**Problem**
Reproduce every one of the records below word for word, leaving out the pictures.

--- start ---

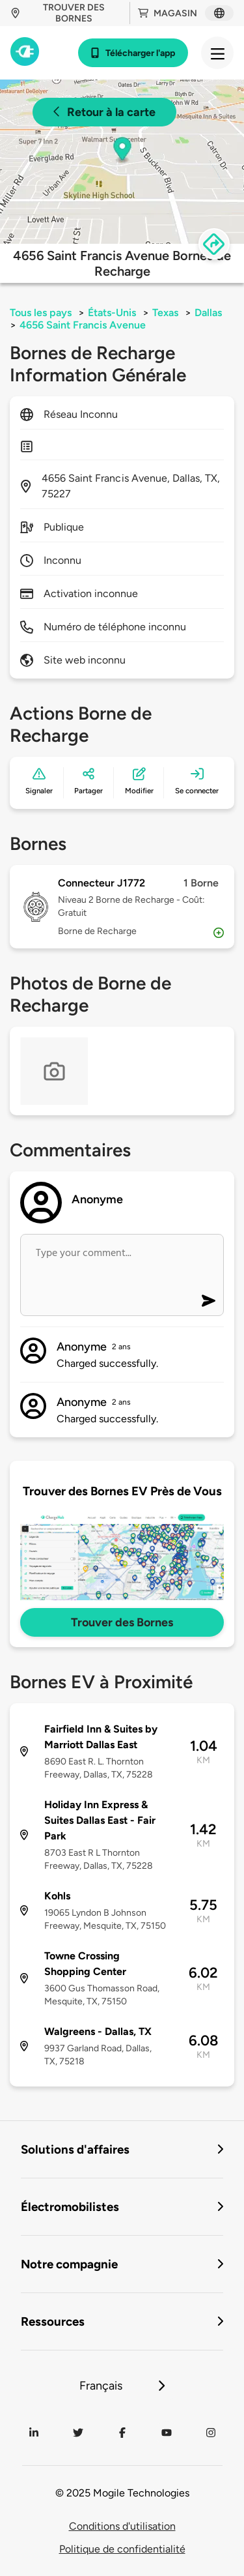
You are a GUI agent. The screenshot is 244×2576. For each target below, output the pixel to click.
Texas (165, 312)
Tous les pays (41, 312)
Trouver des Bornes (122, 1622)
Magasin (167, 13)
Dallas (208, 312)
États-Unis (112, 312)
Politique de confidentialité (122, 2549)
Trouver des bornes (57, 13)
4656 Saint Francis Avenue (83, 325)
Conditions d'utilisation (122, 2526)
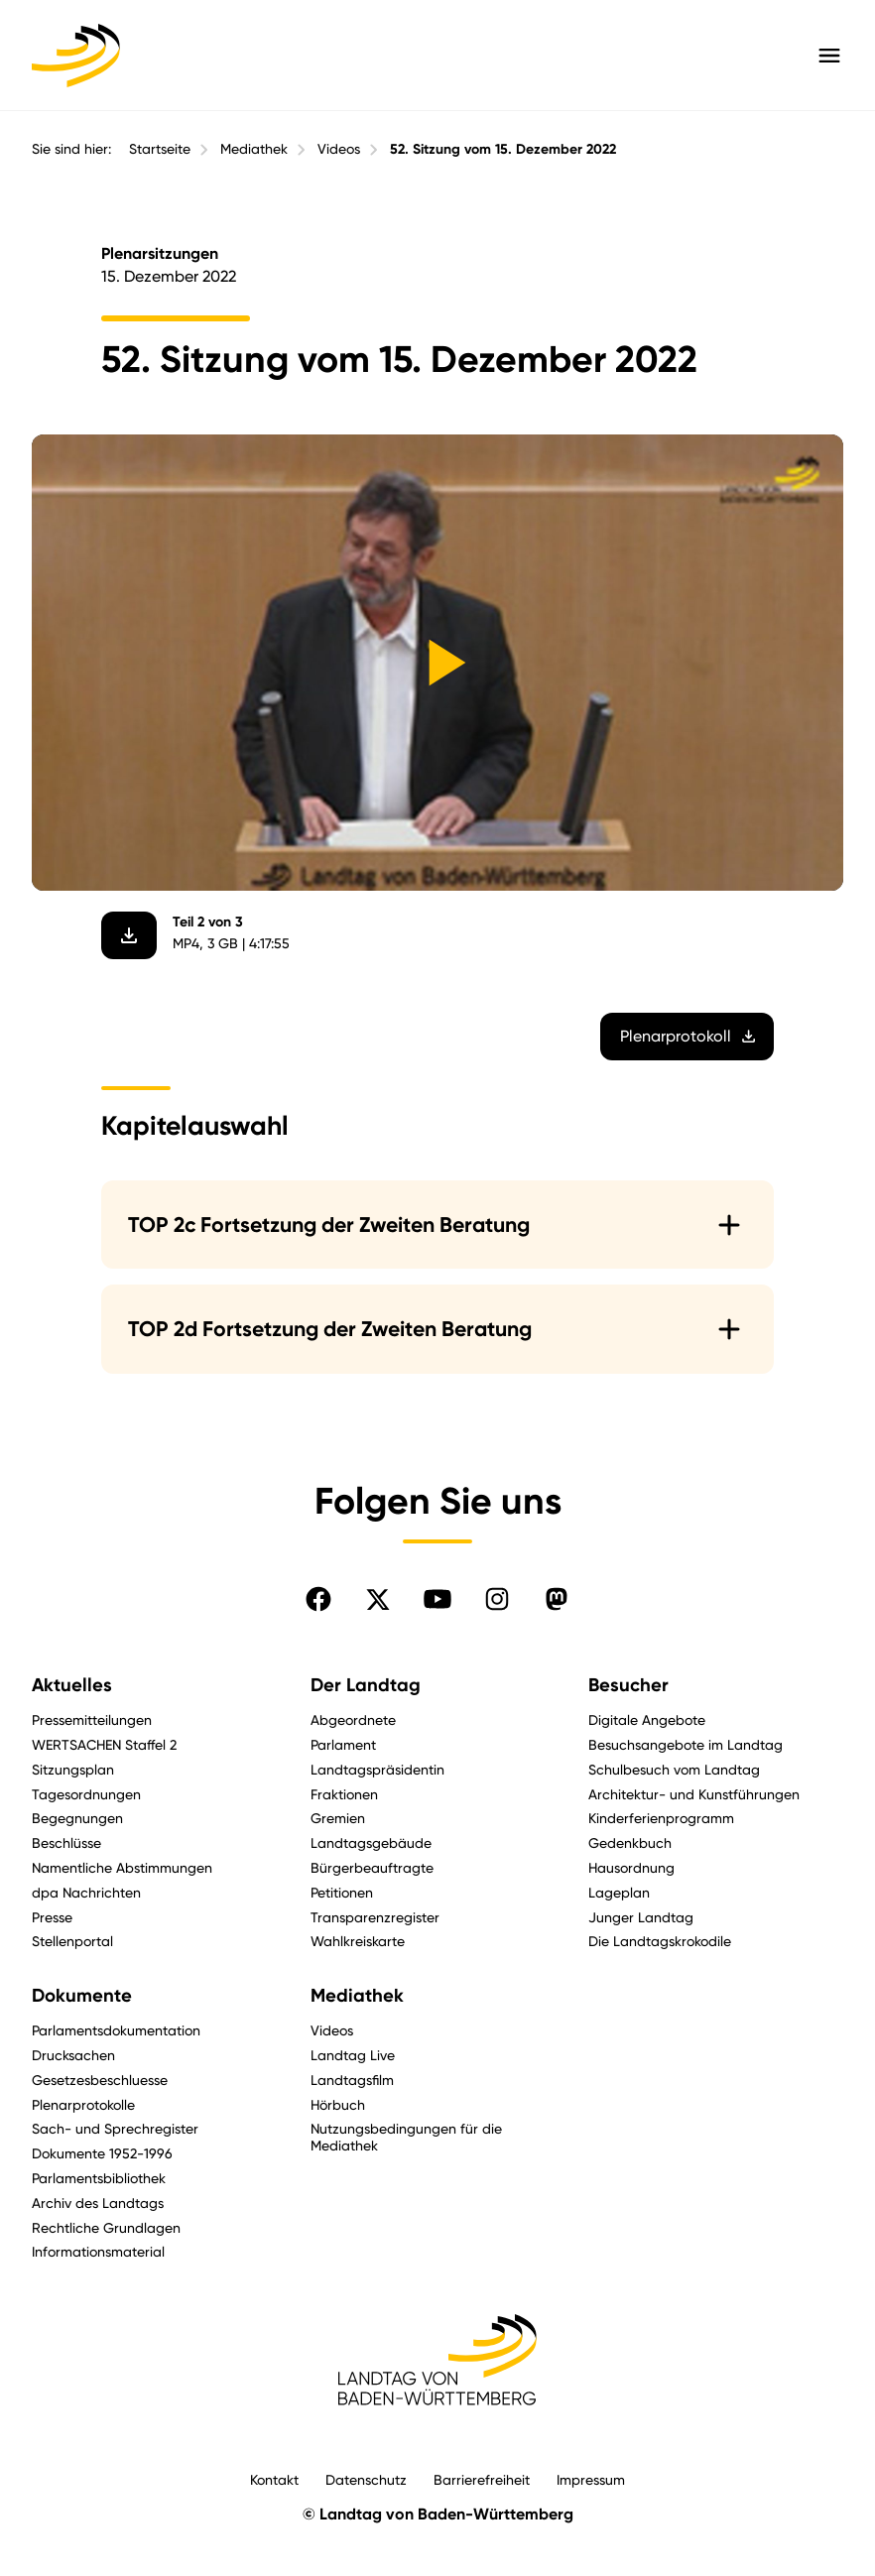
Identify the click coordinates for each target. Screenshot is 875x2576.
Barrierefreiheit (482, 2479)
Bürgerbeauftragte (372, 1867)
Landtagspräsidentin (377, 1769)
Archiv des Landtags (98, 2202)
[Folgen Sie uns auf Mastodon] (556, 1599)
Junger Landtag (640, 1916)
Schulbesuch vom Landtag (674, 1769)
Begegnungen (77, 1817)
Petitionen (342, 1892)
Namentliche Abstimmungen (122, 1867)
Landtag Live (353, 2054)
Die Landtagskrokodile (659, 1940)
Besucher (628, 1685)
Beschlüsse (66, 1842)
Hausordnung (631, 1867)
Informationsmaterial (98, 2251)
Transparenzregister (375, 1916)
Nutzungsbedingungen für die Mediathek (406, 2136)
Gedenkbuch (630, 1842)
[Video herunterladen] (129, 935)
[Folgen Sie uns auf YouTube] (437, 1599)
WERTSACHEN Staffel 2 (104, 1744)
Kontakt (274, 2479)
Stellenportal (72, 1940)
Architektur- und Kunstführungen (694, 1793)
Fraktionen (344, 1793)
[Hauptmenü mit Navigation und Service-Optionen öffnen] (829, 55)
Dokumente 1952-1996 (102, 2153)
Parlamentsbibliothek (99, 2177)
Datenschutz (366, 2479)
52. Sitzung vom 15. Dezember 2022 (503, 149)
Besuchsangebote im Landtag (685, 1744)
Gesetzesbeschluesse (100, 2079)
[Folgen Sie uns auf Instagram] (497, 1599)
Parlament (343, 1744)
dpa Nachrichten (86, 1892)
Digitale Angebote (646, 1719)
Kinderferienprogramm (661, 1817)
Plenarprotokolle (83, 2104)
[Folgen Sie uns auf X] (378, 1599)
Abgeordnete (353, 1719)
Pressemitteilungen (92, 1719)
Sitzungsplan (73, 1769)
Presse (52, 1916)
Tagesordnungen (86, 1793)
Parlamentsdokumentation (116, 2030)
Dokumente (82, 1996)
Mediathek (254, 149)
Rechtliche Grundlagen (106, 2227)
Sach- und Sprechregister (115, 2128)
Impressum (591, 2479)
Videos (338, 149)
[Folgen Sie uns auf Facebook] (318, 1599)
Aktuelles (72, 1685)
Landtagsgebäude (371, 1842)
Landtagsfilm (352, 2079)
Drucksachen (73, 2054)
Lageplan (619, 1892)
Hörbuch (338, 2104)
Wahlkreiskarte (358, 1940)
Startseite (159, 149)
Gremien (338, 1817)
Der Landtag (366, 1685)
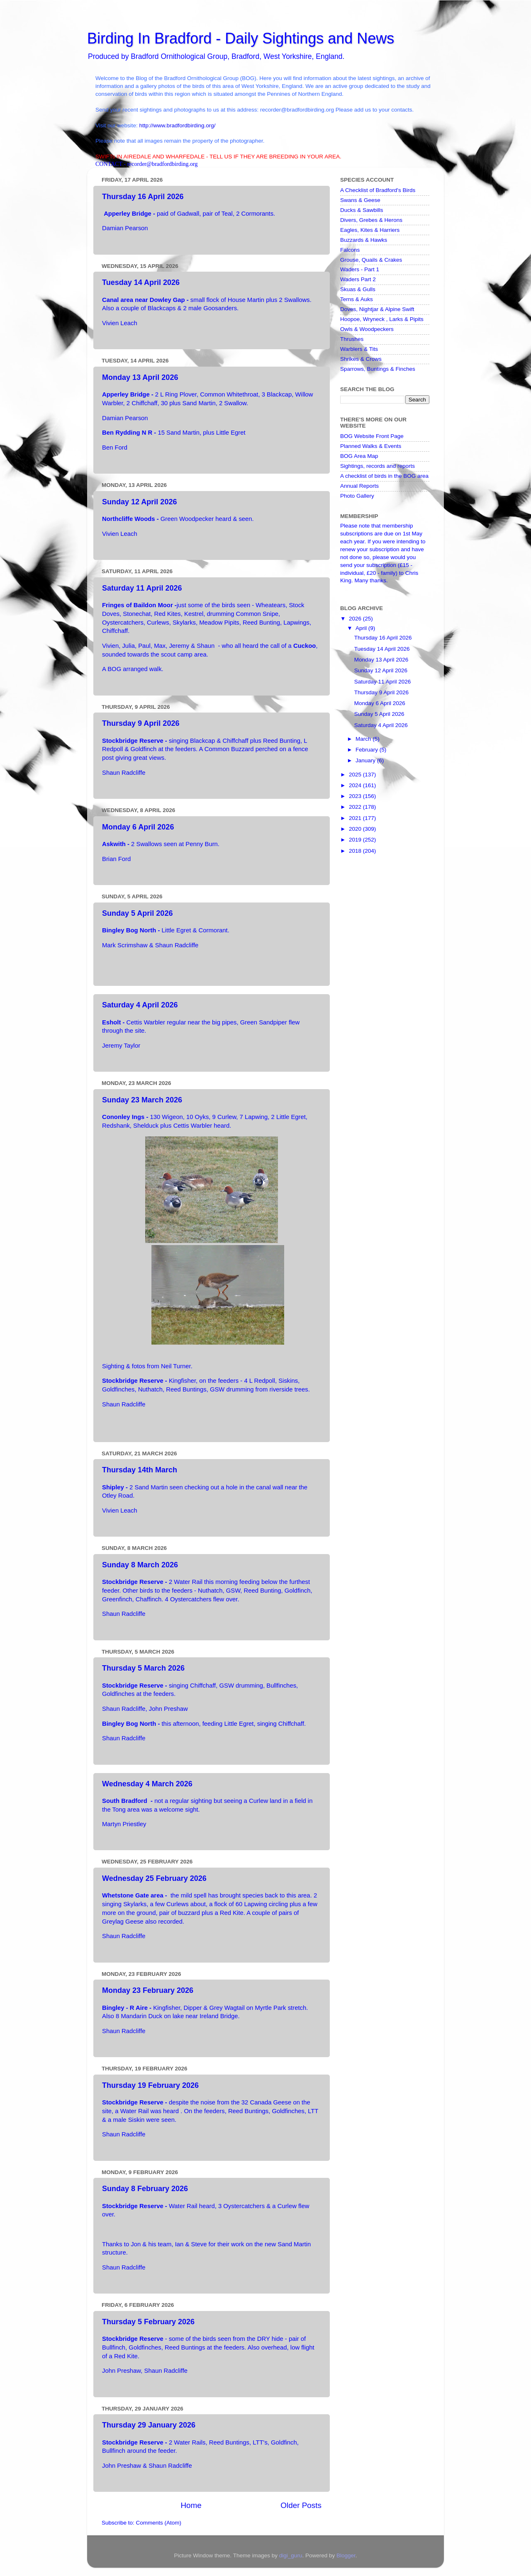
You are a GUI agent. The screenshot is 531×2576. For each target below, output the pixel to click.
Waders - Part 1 (359, 269)
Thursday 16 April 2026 (142, 196)
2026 (356, 618)
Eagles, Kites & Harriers (369, 230)
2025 (356, 774)
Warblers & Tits (359, 349)
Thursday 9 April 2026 (140, 723)
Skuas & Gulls (357, 289)
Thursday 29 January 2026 (148, 2425)
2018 (356, 851)
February (368, 750)
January (366, 760)
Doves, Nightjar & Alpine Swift (377, 309)
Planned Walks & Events (370, 446)
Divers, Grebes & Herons (371, 220)
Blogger (346, 2555)
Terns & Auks (356, 299)
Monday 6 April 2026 (138, 827)
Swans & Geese (360, 200)
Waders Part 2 (358, 279)
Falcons (350, 250)
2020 (356, 829)
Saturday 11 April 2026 (142, 588)
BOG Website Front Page (372, 436)
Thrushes (351, 339)
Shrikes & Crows (361, 359)
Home (190, 2505)
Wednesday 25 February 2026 (154, 1878)
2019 (356, 840)
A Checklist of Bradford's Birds (377, 190)
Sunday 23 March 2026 (142, 1100)
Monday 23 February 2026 (147, 1990)
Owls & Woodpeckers (367, 329)
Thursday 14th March (139, 1470)
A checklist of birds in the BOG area (384, 476)
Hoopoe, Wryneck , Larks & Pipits (382, 319)
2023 (356, 796)
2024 (356, 785)
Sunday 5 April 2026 (137, 913)
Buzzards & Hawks (363, 240)
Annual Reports (359, 486)
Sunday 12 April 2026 (139, 502)
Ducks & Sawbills (361, 210)
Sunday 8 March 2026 (140, 1565)
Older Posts (301, 2505)
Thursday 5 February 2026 (148, 2322)
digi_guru (290, 2555)
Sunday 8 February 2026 (145, 2188)
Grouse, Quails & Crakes (371, 260)
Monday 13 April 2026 (140, 377)
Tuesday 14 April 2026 (141, 282)
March (364, 739)
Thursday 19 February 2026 (150, 2085)
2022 (356, 807)
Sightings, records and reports (377, 466)
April (362, 628)
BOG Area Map (359, 456)
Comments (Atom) (159, 2523)
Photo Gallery (357, 496)
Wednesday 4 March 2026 (147, 1784)
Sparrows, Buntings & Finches (377, 369)
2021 (356, 818)
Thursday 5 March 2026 (143, 1668)
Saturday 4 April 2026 (140, 1005)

--- end ---

**Response**
You are a GUI agent. The screenshot is 244×2576. For each target below, output the pixel to click.
Texas (165, 312)
Tous les pays (41, 312)
Trouver des Bornes (122, 1622)
Magasin (167, 13)
Dallas (208, 312)
États-Unis (112, 312)
Politique de confidentialité (122, 2549)
Trouver des bornes (57, 13)
4656 Saint Francis Avenue (83, 325)
Conditions d'utilisation (122, 2526)
Identify the click coordinates for each target. Screenshot is 875x2576.
Barrierefreiheit (482, 2479)
Bürgerbeauftragte (372, 1867)
Landtagspräsidentin (377, 1769)
Archiv des Landtags (98, 2202)
[Folgen Sie uns auf Mastodon] (556, 1599)
Junger Landtag (640, 1916)
Schulbesuch vom Landtag (674, 1769)
Begegnungen (77, 1817)
Petitionen (342, 1892)
Namentliche Abstimmungen (122, 1867)
Landtag Live (353, 2054)
Die Landtagskrokodile (659, 1940)
Besucher (628, 1685)
Beschlüsse (66, 1842)
Hausordnung (631, 1867)
Informationsmaterial (98, 2251)
Transparenzregister (375, 1916)
Nutzungsbedingungen für die Mediathek (406, 2136)
Gedenkbuch (630, 1842)
[Video herunterladen] (129, 935)
[Folgen Sie uns auf YouTube] (437, 1599)
WERTSACHEN Staffel 2 (104, 1744)
Kontakt (274, 2479)
Stellenportal (72, 1940)
Architektur- und Kunstführungen (694, 1793)
Fraktionen (344, 1793)
[Hauptmenü mit Navigation und Service-Optionen öffnen] (829, 55)
Dokumente 1952-1996 (102, 2153)
Parlamentsbibliothek (99, 2177)
Datenschutz (366, 2479)
52. Sitzung vom 15. Dezember 2022 (503, 149)
Besuchsangebote im Landtag (685, 1744)
Gesetzesbeschluesse (100, 2079)
[Folgen Sie uns auf Instagram] (497, 1599)
Parlament (343, 1744)
dpa Nachrichten (86, 1892)
Digitale Angebote (646, 1719)
Kinderferienprogramm (661, 1817)
Plenarprotokolle (83, 2104)
[Folgen Sie uns auf X] (378, 1599)
Abgeordnete (353, 1719)
Pressemitteilungen (92, 1719)
Sitzungsplan (73, 1769)
Presse (52, 1916)
Tagesordnungen (86, 1793)
Parlamentsdokumentation (116, 2030)
Dokumente (82, 1996)
Mediathek (254, 149)
Rechtliche Grundlagen (106, 2227)
Sach- und Sprechregister (115, 2128)
Impressum (591, 2479)
Videos (338, 149)
[Folgen Sie uns auf Facebook] (318, 1599)
Aktuelles (72, 1685)
Landtagsgebäude (371, 1842)
Landtagsfilm (352, 2079)
Drucksachen (73, 2054)
Lageplan (619, 1892)
Hörbuch (338, 2104)
Wahlkreiskarte (358, 1940)
Startseite (159, 149)
Gremien (338, 1817)
Der Landtag (366, 1685)
You are a GUI agent. The screenshot is 531×2576. For each target below, output the pixel to click.
Waders - Part 1 (359, 269)
Thursday 16 April 2026 (142, 196)
2026 (356, 618)
Eagles, Kites & Harriers (369, 230)
2025 (356, 774)
Warblers & Tits (359, 349)
Thursday 9 April 2026 (140, 723)
Skuas & Gulls (357, 289)
Thursday 29 January 2026 (148, 2425)
2018 (356, 851)
February (368, 750)
January (366, 760)
Doves, Nightjar & Alpine Swift (377, 309)
Planned Walks & Events (370, 446)
Divers, Grebes & Herons (371, 220)
Blogger (346, 2555)
Terns & Auks (356, 299)
Monday 6 April 2026 (138, 827)
Swans & Geese (360, 200)
Waders Part 2 (358, 279)
Falcons (350, 250)
2020 (356, 829)
Saturday 11 April 2026 (142, 588)
BOG Website Front Page (372, 436)
Thrushes (351, 339)
Shrikes & Crows (361, 359)
Home (190, 2505)
Wednesday 25 February 2026 (154, 1878)
2019 (356, 840)
A Checklist of Bradford's Birds (377, 190)
Sunday 23 March 2026 (142, 1100)
Monday 23 February 2026 (147, 1990)
Owls & Woodpeckers (367, 329)
Thursday 14th March (139, 1470)
A checklist of birds in the BOG area (384, 476)
Hoopoe, Wryneck , Larks & Pipits (382, 319)
2023 (356, 796)
2024 (356, 785)
Sunday 5 April 2026 (137, 913)
Buzzards & Hawks (363, 240)
Annual Reports (359, 486)
Sunday 12 April 2026 (139, 502)
Ducks & Sawbills (361, 210)
Sunday 8 March 2026 (140, 1565)
Older Posts (301, 2505)
Thursday 5 February 2026 (148, 2322)
digi_guru (290, 2555)
Sunday 8 February 2026 (145, 2188)
Grouse, Quails & Crakes (371, 260)
Monday 13 April 2026 (140, 377)
Tuesday 14 April 2026 (141, 282)
March (364, 739)
Thursday 19 February 2026 (150, 2085)
2022 (356, 807)
Sightings, records and reports (377, 466)
April (362, 628)
BOG Area Map (359, 456)
Comments (Atom) (159, 2523)
Photo Gallery (357, 496)
Wednesday 4 March 2026 (147, 1784)
Sparrows, Buntings & Finches (377, 369)
2021 (356, 818)
Thursday 5 March 2026 (143, 1668)
Saturday 4 April 2026 (140, 1005)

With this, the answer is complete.